UNITED STATES
SECURITIES AND EXCHANGE COMMISSION

Washington, D.C. 20549

FORM 8-K

CURRENT REPORT

Pursuant to Section 13 or 15(d) of the Securities Exchange Act of 1934

Date of Report (Date of earliest event reported):  August 5, 2016


Talen Energy Corporation
(Exact name of registrant as specified in its charter)
Delaware
 
1-37388
 
47-1197305
(State or other jurisdiction of incorporation)
 
(Commission File
Number)
 
(IRS Employer
Identification No.)

835 Hamilton Street, Suite 150, Allentown, PA 18101-1179
(Address of principal executive offices)(Zip Code)
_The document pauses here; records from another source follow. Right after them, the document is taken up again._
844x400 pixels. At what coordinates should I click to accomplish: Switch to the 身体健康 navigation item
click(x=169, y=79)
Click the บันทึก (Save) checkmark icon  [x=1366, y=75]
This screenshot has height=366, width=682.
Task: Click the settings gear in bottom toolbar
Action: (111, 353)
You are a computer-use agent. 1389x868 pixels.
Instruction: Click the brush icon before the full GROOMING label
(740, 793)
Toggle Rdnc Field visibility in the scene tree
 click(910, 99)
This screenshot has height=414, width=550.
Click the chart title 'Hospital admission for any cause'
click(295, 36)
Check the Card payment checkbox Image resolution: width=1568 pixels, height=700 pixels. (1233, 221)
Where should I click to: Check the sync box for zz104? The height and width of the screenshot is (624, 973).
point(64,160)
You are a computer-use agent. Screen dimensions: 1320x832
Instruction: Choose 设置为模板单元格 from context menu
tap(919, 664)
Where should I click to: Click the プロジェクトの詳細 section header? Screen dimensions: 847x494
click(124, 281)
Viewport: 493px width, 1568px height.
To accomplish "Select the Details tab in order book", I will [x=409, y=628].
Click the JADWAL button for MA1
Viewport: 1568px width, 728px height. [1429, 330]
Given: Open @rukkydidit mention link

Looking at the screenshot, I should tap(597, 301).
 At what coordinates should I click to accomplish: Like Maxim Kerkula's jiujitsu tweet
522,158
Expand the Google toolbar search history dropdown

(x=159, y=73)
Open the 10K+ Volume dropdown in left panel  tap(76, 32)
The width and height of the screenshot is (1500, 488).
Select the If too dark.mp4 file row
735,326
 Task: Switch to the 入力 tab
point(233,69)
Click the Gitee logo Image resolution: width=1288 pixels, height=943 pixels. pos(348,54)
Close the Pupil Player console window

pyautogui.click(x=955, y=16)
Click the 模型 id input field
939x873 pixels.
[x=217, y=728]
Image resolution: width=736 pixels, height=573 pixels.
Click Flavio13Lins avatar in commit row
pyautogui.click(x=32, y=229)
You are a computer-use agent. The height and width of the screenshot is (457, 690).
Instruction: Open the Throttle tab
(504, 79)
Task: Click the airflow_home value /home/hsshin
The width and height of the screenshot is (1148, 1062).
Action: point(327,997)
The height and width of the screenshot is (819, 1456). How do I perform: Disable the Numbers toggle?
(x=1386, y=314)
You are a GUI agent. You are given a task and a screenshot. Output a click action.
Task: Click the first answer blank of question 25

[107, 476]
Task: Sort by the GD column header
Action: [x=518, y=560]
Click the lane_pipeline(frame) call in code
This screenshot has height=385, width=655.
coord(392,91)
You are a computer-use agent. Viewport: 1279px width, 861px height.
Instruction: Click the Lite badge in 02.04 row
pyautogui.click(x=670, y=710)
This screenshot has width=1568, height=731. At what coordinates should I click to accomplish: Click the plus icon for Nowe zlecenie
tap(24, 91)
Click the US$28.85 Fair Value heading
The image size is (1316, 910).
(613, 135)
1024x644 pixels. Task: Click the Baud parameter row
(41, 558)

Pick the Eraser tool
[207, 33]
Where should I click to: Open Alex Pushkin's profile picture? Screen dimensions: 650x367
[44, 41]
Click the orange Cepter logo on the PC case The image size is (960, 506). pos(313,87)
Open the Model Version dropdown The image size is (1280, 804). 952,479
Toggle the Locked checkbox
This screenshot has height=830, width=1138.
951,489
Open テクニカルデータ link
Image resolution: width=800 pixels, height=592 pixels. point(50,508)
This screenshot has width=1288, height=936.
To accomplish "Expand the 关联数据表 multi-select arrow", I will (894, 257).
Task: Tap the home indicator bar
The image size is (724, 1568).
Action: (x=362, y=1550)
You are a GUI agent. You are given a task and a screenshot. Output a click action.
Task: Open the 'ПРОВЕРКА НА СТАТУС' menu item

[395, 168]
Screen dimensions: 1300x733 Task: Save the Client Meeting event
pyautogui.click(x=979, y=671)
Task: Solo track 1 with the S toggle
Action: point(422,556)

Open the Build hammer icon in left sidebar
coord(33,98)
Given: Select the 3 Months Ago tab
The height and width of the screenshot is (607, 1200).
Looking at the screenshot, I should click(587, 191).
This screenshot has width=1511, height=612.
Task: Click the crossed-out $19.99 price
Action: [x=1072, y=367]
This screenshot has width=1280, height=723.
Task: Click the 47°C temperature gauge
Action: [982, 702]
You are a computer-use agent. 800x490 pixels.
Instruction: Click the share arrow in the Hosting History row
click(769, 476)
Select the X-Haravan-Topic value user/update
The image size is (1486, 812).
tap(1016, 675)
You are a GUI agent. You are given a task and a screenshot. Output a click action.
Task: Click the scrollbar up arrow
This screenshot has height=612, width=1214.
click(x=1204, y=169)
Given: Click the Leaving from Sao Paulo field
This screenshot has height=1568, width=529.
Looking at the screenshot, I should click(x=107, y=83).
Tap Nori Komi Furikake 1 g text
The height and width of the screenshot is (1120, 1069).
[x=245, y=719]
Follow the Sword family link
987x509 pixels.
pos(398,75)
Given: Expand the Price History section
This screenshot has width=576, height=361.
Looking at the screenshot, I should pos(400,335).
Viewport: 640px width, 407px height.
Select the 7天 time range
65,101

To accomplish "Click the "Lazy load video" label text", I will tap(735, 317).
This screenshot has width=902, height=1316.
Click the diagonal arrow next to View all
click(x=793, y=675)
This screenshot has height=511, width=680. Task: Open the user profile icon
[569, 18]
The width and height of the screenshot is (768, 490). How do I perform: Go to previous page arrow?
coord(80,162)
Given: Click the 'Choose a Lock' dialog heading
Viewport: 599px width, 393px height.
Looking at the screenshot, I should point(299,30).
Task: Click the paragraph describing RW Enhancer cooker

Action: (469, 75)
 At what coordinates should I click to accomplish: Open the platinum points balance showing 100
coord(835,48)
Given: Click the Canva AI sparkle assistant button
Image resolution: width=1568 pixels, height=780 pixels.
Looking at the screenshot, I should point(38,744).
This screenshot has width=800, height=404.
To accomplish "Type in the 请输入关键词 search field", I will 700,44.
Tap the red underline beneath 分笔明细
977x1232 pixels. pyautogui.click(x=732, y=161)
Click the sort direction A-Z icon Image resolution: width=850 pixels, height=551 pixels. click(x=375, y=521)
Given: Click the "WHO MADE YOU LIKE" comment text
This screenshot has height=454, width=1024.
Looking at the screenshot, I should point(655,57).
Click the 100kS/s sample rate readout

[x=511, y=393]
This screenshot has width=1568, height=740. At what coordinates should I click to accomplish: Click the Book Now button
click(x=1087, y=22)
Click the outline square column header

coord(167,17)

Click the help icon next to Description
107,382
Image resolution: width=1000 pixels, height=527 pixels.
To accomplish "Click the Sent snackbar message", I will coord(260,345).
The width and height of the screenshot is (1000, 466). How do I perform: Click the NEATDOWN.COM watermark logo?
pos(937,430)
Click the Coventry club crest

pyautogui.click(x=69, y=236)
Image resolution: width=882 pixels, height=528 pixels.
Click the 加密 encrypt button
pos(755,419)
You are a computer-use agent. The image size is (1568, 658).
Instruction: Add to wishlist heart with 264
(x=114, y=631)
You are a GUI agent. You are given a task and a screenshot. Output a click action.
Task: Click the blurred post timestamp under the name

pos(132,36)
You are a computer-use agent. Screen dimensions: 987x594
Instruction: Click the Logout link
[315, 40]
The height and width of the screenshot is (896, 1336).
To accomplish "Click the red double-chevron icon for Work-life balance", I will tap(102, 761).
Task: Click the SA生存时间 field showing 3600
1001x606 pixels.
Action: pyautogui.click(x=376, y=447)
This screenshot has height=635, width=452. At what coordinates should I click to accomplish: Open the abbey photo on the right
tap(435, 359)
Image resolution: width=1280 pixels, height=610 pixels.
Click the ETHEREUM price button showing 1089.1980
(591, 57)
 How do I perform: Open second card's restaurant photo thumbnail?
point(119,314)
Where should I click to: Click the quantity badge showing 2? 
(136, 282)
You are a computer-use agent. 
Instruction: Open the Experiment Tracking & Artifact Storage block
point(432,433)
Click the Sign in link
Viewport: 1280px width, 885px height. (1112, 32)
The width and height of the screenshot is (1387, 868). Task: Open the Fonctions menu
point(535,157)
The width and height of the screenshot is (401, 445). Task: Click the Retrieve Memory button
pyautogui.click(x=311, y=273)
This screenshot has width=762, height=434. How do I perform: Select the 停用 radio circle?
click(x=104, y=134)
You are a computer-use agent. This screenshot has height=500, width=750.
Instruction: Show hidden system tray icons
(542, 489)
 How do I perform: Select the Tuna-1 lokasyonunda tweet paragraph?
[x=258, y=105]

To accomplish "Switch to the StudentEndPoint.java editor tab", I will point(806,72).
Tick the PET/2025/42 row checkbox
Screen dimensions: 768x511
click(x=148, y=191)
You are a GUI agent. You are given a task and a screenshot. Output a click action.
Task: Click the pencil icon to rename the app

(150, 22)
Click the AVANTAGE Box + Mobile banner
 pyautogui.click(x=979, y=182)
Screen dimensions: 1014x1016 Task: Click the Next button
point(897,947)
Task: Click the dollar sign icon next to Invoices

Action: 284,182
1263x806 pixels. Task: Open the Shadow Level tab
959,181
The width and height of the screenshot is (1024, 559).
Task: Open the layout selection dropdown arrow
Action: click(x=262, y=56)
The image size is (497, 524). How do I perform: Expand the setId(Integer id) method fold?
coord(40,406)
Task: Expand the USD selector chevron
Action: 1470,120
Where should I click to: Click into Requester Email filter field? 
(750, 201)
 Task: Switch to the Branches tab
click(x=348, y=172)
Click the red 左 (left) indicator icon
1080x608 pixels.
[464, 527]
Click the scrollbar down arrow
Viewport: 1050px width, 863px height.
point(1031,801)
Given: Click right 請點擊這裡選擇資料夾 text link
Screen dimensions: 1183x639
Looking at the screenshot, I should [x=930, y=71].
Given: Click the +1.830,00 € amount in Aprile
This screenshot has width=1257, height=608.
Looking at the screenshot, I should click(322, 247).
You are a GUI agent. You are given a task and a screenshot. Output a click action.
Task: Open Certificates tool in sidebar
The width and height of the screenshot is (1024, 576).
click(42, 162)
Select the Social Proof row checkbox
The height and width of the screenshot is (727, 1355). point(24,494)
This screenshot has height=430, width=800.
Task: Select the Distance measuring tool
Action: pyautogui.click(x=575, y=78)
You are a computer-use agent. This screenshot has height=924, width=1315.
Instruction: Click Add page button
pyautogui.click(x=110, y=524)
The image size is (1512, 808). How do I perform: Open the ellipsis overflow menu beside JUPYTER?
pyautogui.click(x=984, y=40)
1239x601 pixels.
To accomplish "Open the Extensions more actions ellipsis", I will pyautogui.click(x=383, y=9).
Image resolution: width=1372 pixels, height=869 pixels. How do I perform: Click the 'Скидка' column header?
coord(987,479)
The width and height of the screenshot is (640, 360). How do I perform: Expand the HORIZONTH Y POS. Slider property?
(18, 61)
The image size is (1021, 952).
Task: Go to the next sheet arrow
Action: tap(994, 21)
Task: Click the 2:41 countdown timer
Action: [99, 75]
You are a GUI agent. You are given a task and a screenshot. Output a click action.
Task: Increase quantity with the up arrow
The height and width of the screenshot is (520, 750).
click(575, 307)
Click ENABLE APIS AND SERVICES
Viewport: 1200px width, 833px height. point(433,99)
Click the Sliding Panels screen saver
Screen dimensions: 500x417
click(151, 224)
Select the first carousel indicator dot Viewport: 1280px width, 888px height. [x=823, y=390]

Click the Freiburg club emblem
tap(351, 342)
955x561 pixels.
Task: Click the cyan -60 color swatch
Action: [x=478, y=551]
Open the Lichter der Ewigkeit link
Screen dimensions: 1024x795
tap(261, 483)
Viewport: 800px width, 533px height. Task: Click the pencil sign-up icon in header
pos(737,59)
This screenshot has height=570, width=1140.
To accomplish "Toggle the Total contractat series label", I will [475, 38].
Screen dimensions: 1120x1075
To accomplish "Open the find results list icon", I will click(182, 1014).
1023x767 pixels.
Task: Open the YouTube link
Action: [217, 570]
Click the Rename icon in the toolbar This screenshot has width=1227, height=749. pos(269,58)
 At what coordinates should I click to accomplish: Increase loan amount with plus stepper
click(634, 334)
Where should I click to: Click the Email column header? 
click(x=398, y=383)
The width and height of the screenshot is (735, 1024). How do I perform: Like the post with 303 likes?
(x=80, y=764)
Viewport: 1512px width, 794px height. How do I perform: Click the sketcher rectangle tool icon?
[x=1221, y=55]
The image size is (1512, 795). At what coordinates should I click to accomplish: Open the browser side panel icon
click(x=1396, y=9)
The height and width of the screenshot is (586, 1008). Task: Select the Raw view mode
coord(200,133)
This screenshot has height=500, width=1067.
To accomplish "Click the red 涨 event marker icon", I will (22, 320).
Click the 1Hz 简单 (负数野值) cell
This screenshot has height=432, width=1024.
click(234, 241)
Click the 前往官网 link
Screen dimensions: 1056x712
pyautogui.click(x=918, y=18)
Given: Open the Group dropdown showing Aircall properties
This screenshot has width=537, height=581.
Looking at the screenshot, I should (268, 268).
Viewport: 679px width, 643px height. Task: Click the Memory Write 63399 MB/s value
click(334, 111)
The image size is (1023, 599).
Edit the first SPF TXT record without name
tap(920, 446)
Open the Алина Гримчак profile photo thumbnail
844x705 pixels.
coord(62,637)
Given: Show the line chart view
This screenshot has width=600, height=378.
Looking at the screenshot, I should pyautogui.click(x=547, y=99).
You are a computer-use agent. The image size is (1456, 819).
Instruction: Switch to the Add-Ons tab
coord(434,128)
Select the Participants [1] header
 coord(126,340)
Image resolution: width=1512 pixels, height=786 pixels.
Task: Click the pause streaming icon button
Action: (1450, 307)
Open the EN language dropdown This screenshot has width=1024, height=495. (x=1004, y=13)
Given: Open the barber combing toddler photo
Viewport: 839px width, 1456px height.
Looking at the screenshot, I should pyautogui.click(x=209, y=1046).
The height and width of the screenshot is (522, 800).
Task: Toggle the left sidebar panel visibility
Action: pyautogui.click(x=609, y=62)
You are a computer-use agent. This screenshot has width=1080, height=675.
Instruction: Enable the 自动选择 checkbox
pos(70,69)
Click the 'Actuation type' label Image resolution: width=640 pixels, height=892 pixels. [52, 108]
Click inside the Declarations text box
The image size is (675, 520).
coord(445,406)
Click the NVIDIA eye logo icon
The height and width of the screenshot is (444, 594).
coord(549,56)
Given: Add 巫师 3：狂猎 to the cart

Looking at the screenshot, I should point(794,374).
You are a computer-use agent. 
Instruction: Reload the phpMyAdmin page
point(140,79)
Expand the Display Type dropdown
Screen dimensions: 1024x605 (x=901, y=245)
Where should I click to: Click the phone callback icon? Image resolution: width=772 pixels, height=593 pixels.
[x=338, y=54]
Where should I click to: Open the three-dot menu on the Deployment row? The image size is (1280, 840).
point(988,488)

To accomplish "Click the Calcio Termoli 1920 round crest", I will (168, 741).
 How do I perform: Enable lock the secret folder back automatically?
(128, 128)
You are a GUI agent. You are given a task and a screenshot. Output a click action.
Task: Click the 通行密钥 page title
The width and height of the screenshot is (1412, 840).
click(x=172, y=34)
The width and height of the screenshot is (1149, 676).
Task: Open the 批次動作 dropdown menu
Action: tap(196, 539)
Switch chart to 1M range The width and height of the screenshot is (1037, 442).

Registrant’s telephone number, including area code: (888) 211-6011

Talen Energy Supply, LLC
(Exact name of registrant as specified in its charter)
Delaware
 
1-32944
 
23-3074920
(State or other jurisdiction of incorporation)
 
(Commission File
Number)
 
(IRS Employer
Identification No.)

835 Hamilton Street, Suite 150, Allentown, PA 18101-1179
(Address of principal executive offices)(Zip Code)

Registrant’s telephone number, including area code: (888) 211-6011
Check the appropriate box below if the Form 8-K filing is intended to simultaneously satisfy the filing obligation of the registrants under any of the following provisions:

[  ]
 
Written communications pursuant to Rule 425 under the Securities Act (17 CFR 230.425)
[  ]
 
Soliciting material pursuant to Rule 14a-12 under the Exchange Act (17 CFR 240.14a-12)
[  ]
 
Pre-commencement communications pursuant to Rule 14d-2(b) under the Exchange Act (17 CFR 240.14d-2(b))
[  ]
 
Pre-commencement communications pursuant to Rule 13e-4(c) under the Exchange Act (17 CFR 240.13e-4(c))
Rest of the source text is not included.